▶ **Exercise prompt**: From the first line to the last, give the material again exactly, without the images.
_ _ _ _ _ _ _
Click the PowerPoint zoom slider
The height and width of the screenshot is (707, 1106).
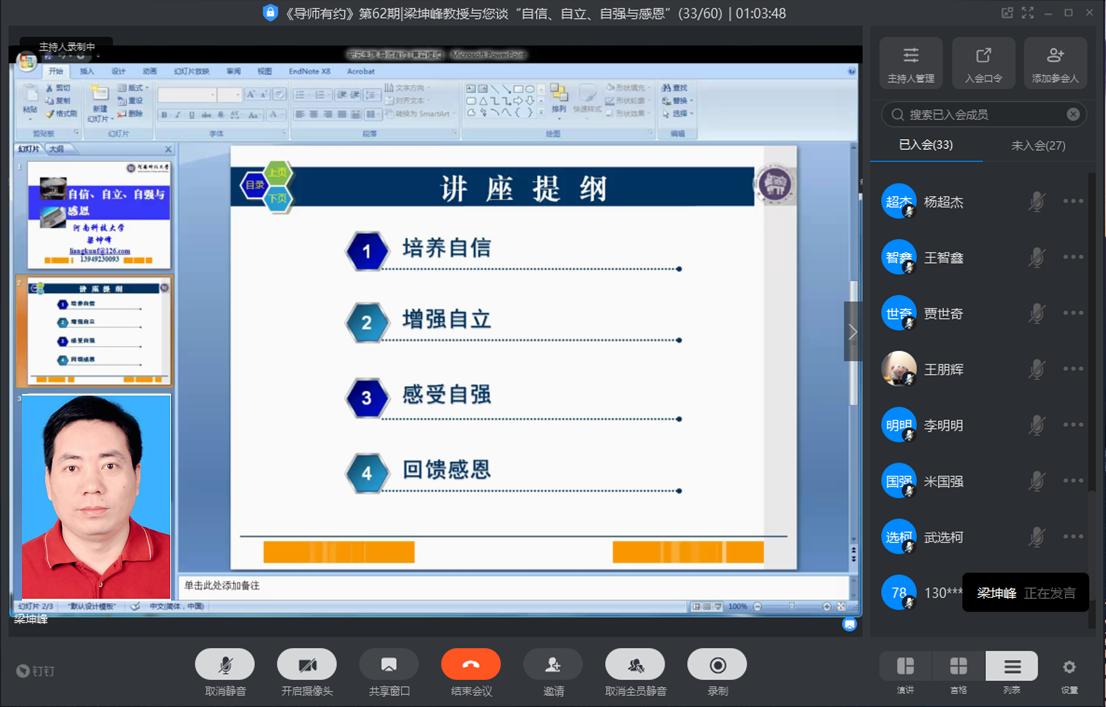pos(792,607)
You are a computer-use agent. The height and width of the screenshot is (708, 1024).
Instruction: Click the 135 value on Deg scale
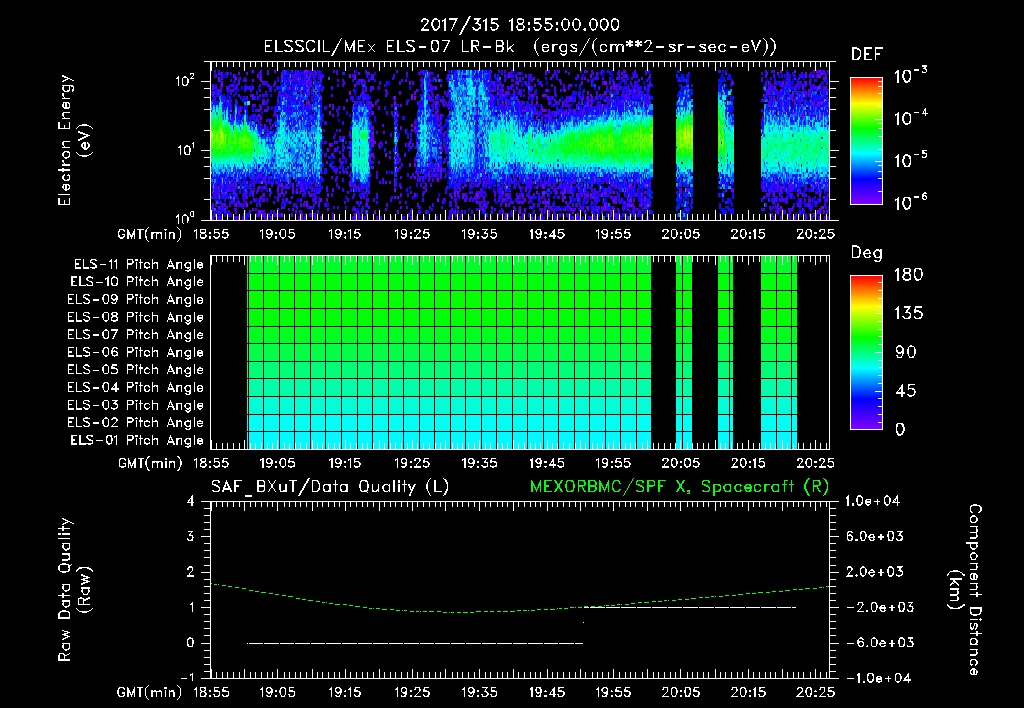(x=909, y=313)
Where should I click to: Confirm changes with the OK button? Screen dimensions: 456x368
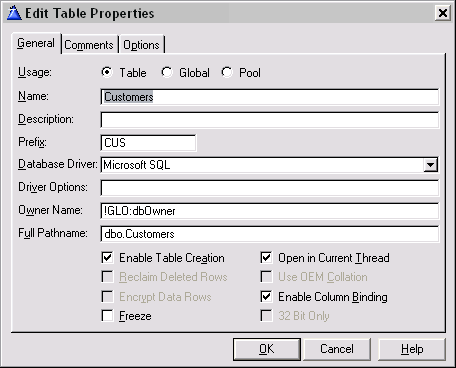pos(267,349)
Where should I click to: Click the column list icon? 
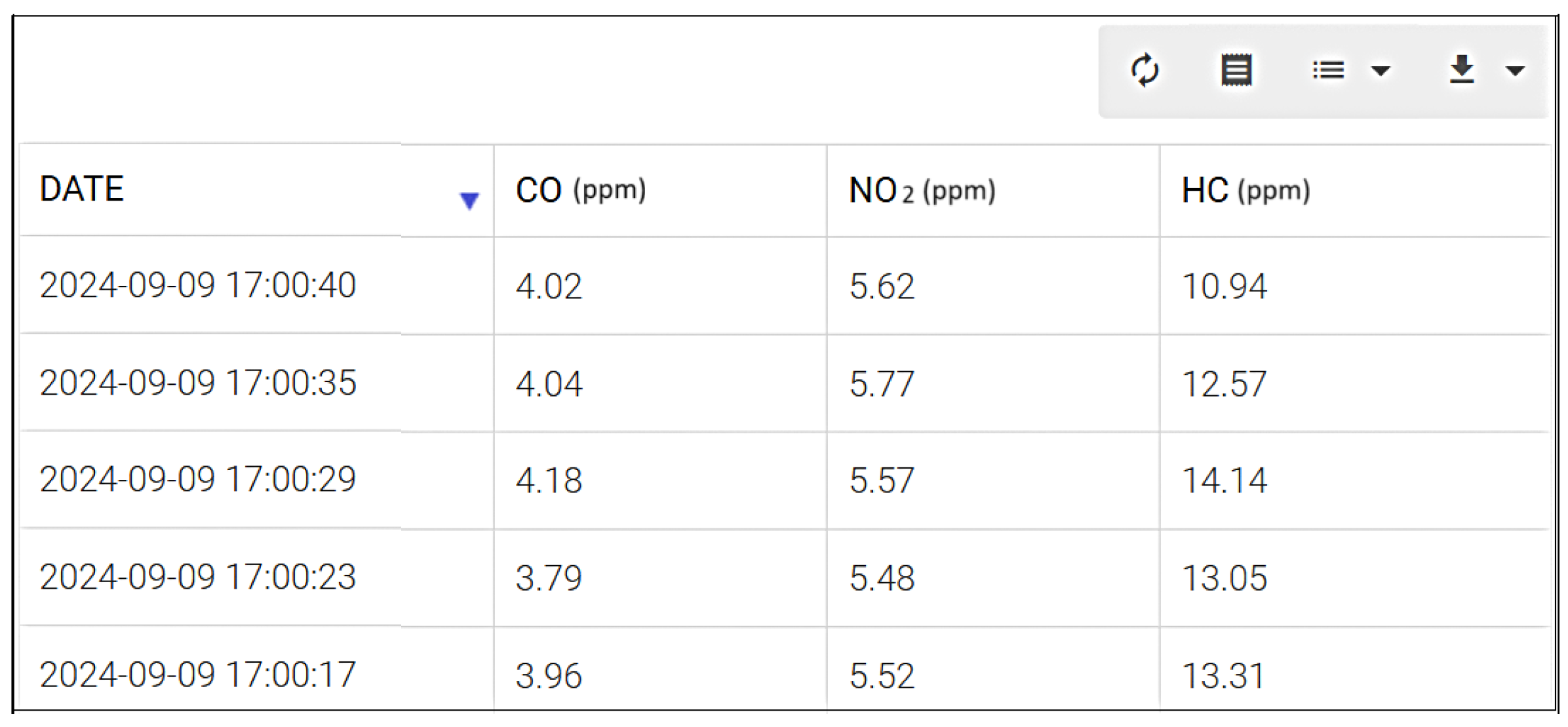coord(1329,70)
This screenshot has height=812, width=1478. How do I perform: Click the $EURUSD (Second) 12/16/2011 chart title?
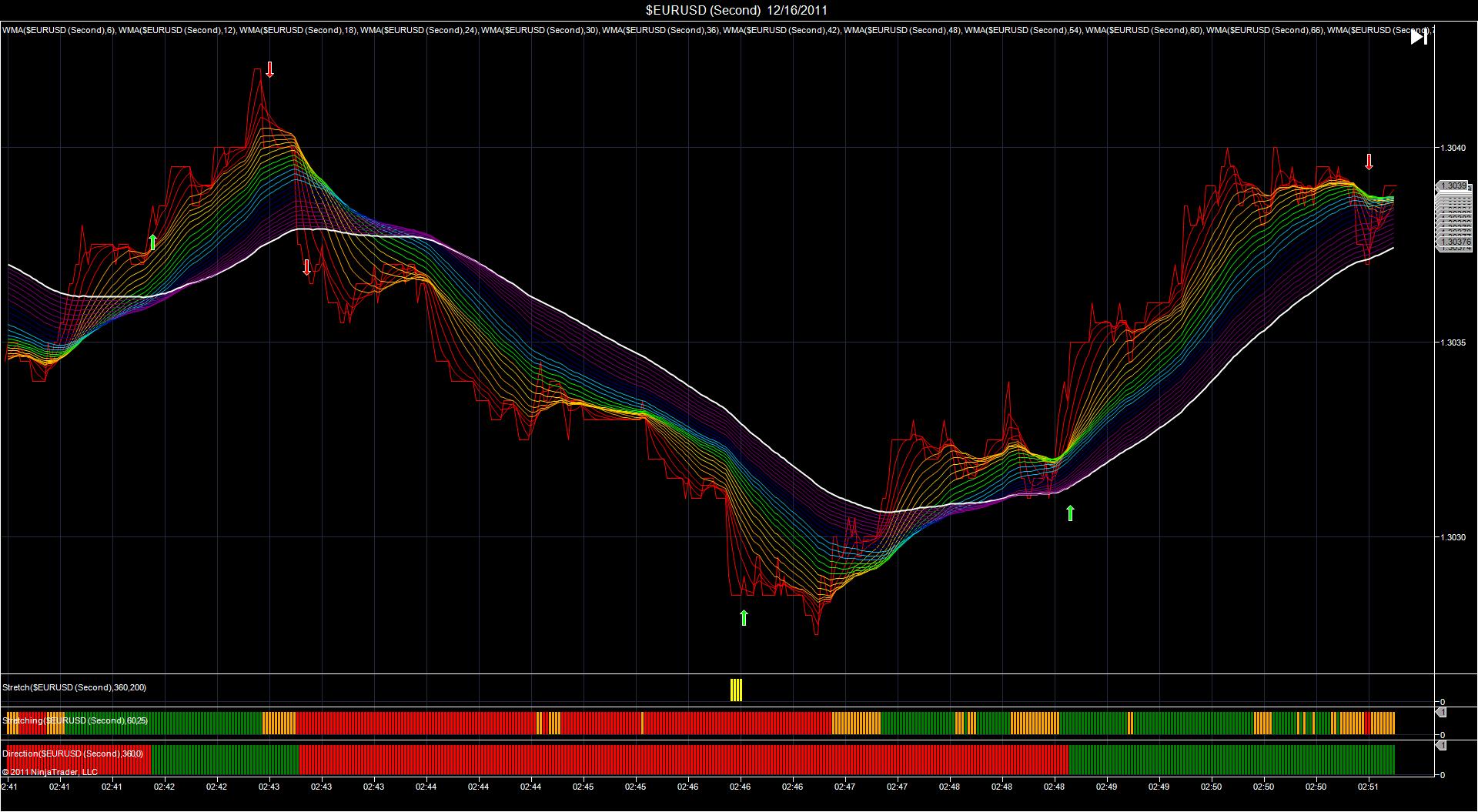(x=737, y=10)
_ _ _ _ _ _ _
▶ **Answer area**:
Click the PowerPoint zoom slider
The height and width of the screenshot is (707, 1106).
pos(792,607)
You are a computer-use agent. The height and width of the screenshot is (708, 1024).
Instruction: Click the 135 value on Deg scale
(x=909, y=313)
Where should I click to: Confirm changes with the OK button? Screen dimensions: 456x368
pos(267,349)
Where should I click to: Click the column list icon? 
coord(1329,70)
This screenshot has height=812, width=1478. How do I perform: Click the $EURUSD (Second) 12/16/2011 chart title?
(x=737, y=10)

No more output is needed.